“Sometimes when you’re living through history you don’t see it.”
The words above were spoken by the former RTE correspondent Charlie Bird at a Feile an Phobail event last night.
We were discussing the ceasefires of 1994 - first the statement from the IRA and then the response from the Combined Loyalist Military Command.
Later, I will explain how the sequence could have been different.
Bird was part of a panel including myself and Eamonn Mallie - at an event chaired by the UTV journalist Judith Hill in which we were asked to think back and look forward.
The audience filled every seat in the room, among them people better placed to describe the IRA thinking and journey to ceasefire and beyond.
But their voices weren’t heard.
There is not yet a process that allows them to speak openly and candidly about that period and, so, they listen in silence.
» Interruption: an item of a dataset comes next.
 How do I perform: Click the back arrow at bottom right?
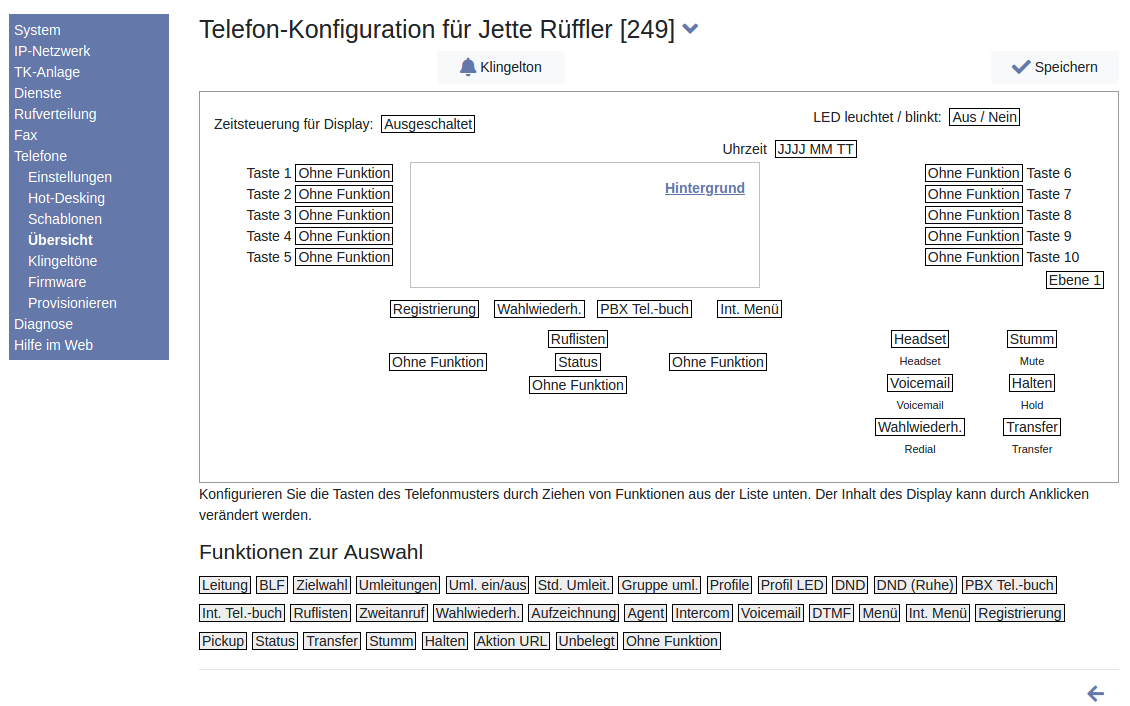coord(1096,693)
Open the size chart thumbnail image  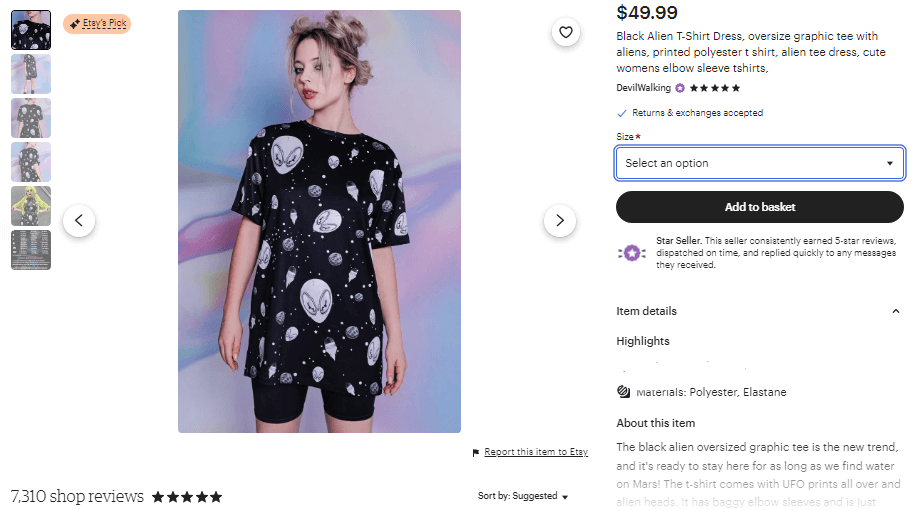(x=31, y=250)
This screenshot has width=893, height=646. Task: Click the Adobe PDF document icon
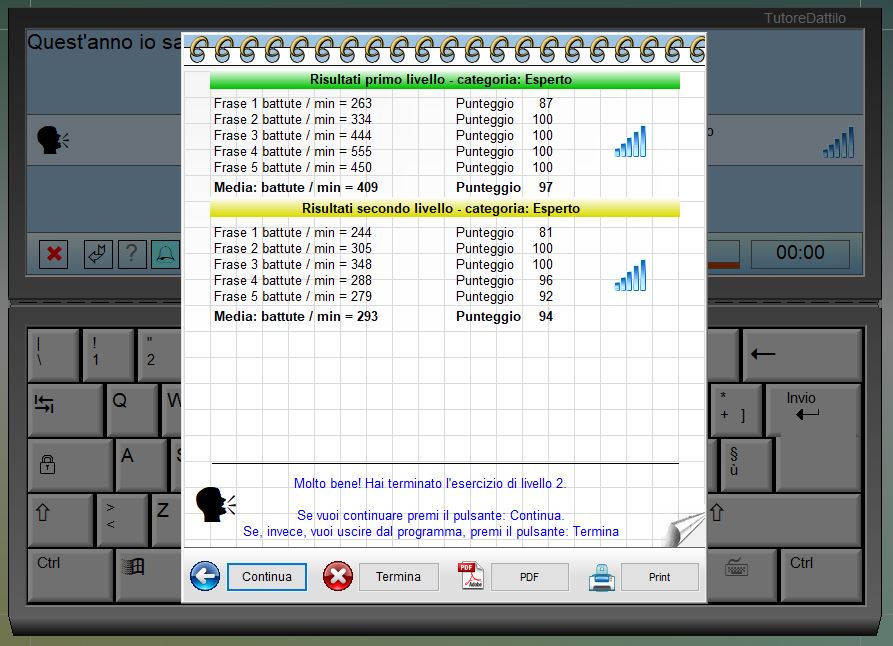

Mallie highlighted their presence in the room in response to a question from the former Presbyterian Moderator John Dunlop, who asked: “Why did the IRA call the ceasefire?”
What he got was an observer’s assessment - not the thinking and words from those best placed to answer.
The ceasefires were moments in history, not yet fully explored or understood and, for all that has happened since, we constantly travel back in time.
Just look at the political logjam - seen and heard in the tug-of-war over what can happen or not happen on the Maze/Long Kesh prison site.
In 1994 the loyalists were considering announcing their ceasefire first - and set out their terms in a private document passed to the then Church of Ireland Archbishop Robin Eames.
Killings by the INLA and the IRA derailed that prospect or possibility.
Among those targeted were Joe Bratty and Raymond Elder remembered in a 20th anniversary march in Belfast just a few days ago.
Then, at the weekend, republicans held their Hunger Strike Commemoration at Derrylin in County Fermanagh.
In this remembering by loyalists and republicans there are also reminders of the wars before the peace and the killing and hurt of the pre-ceasefire period.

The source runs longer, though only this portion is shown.